Un retour inattendu pour une marque en retrait
Depuis quelques années, la marque espagnole Seat semblait s’effacer au profit de Cupra, sa cousine plus sportive et haut de gamme. Pourtant, Seat n’a jamais totalement disparu. Ses modèles phares, la Ibiza et l’Arona, restent incontournables dans le catalogue du groupe Volkswagen.
Officiellement, le groupe allemand souhaitait orienter Seat vers des solutions de mobilité plus larges, comme le covoiturage ou les trottinettes électriques. Mais une nouvelle piste se dessine : remettre sur la route une véritable voiture électrique, abordable et ancrée dans l’ADN de la marque.
Une citadine électrique pensée pour les petits budgets
Cette future citadine électrique — encore sans nom officiel — pourrait tout simplement s’appeler Ibiza, en hommage au best-seller historique de la marque. Ce choix renforcerait le lien émotionnel avec les conducteurs européens, déjà familiers du modèle depuis des décennies.

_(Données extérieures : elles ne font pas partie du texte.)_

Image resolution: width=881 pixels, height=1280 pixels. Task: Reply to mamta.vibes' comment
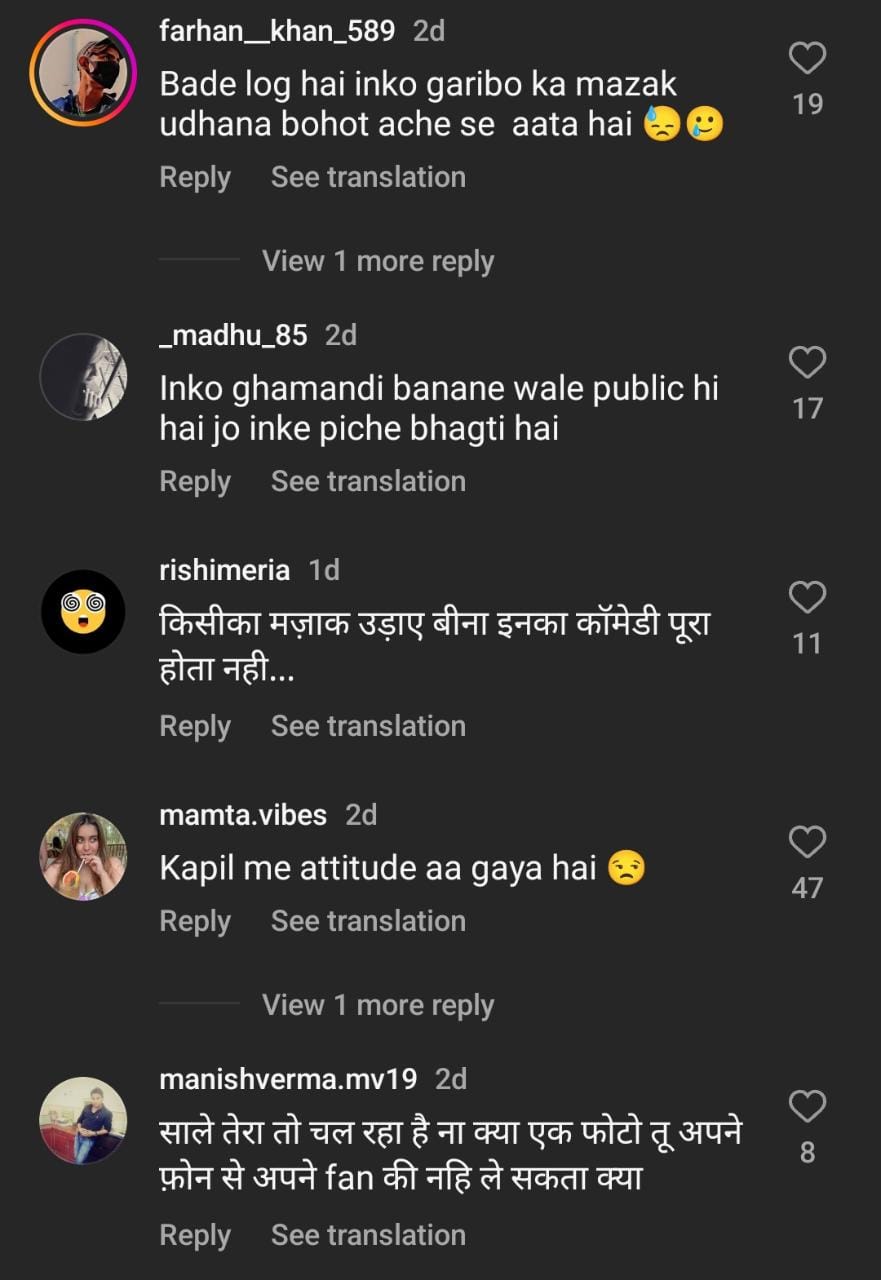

Mais ce qui attire surtout l’attention, c’est son prix estimé sous les 20 000 euros. Une proposition devenue rare sur le marché de l’électrique, dominé par des citadines à plus de 25 000 euros, voire beaucoup plus.
Cette stratégie low-cost serait rendue possible grâce au projet Volkswagen ID.1, prévu pour 2027. Cette base technique commune à plusieurs marques du groupe pourrait être utilisée par Seat pour développer son propre modèle, sans concurrencer Cupra ou Skoda.
Pourquoi maintenant ?
Volkswagen prévoit de lancer son modèle ID.1 — ou ID.Up — d’ici 2027. Mais alors que Skoda a refusé de décliner ce modèle chez elle, et que Cupra veut rester premium, Seat apparaît comme le candidat idéal pour porter une version plus accessible.
Cela permettrait notamment à Volkswagen de rentabiliser la plateforme électrique en multipliant les variantes sans cannibaliser ses marques les plus valorisées. En d’autres termes : Seat pourrait redevenir utile, en occupant un segment délaissé par les autres.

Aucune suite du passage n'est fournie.